Aggiorna il testo sul ricorso riscrivendo tutto da "3.Il Procuratore Generale" fino a "conseguenze di legge.", con "Pubblico Ministero" al posto di "Procuratore Generale".

───── Testo selezionato ─────

3.Il Procuratore Generale ha chiesto di rigettare il ricorso.

Motivi della decisione

Il ricorso è infondato e deve essere rigettato con le conseguenze di legge.

Le carenza motivazionali che sono state lamentate non sono apprezzabili, avendo operato il tribunale di sorveglianza in applicazione del principio della gradualità del trattamento, più volte affermato da questa Corte, dando ragione della non adeguatezza, rebus sic stantibus, della misura alternativa più ampia che era stata richiesta. Il criterio di gradualità nella concessione di benefici penitenziari, pur non costituendo una regola assoluta e codificata, risponde ad un razionale apprezzamento delle esigenze rieducative e di prevenzione cui è ispirato il principio stesso del trattamento penitenziario e vale particolarmente quando il reato commesso sia sintomatico di una non irrilevante capacità a delinquere e della verosimile contiguità del condannato con ambienti delinquenziali di elevato livello.

───── Dati forniti ─────

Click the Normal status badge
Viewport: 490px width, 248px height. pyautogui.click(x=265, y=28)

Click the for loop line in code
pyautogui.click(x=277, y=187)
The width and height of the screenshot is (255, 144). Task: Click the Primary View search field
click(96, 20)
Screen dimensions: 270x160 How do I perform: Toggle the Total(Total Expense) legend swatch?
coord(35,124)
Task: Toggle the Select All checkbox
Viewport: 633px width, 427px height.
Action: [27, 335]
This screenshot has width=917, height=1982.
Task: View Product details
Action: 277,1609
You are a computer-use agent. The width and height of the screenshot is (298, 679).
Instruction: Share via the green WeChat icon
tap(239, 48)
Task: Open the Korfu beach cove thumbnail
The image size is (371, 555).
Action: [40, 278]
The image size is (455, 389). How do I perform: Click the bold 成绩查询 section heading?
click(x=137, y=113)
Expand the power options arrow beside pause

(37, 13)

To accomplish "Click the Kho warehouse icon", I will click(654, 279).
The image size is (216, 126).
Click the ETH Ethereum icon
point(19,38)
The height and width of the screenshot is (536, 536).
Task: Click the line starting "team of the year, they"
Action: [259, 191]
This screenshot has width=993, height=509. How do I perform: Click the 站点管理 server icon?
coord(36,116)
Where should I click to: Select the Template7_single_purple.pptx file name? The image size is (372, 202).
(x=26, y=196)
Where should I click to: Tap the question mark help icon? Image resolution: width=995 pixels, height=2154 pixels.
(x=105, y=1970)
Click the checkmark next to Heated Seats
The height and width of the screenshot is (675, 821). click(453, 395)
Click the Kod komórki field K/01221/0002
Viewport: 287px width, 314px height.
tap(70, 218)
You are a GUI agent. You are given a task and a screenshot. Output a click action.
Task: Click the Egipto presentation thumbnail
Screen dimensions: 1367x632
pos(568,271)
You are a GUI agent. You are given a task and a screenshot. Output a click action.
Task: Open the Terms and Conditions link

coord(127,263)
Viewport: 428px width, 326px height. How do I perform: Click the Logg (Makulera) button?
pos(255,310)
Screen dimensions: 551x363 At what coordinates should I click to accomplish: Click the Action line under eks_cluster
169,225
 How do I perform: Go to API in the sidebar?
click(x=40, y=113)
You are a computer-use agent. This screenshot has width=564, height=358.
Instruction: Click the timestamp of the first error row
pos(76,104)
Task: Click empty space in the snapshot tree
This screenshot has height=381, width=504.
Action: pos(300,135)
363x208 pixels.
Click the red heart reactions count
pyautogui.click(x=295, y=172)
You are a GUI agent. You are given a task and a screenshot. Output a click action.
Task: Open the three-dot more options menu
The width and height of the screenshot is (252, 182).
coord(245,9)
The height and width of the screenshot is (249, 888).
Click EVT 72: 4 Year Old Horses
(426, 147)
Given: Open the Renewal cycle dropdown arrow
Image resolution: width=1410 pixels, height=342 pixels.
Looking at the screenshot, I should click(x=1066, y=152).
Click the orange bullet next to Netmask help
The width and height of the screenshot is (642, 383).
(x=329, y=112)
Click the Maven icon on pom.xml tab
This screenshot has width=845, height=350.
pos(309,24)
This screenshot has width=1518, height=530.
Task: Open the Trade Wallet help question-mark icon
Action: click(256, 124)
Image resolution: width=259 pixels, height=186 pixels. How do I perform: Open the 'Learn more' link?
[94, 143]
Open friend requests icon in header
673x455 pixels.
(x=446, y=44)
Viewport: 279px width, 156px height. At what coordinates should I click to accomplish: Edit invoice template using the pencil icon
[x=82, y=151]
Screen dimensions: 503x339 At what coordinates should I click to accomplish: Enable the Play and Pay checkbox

─────

> **Soluzione proposta**
3.Il Pubblico Ministero ha chiesto di rigettare il ricorso.

Motivi della decisione

Il ricorso è infondato e deve essere rigettato con le conseguenze di legge.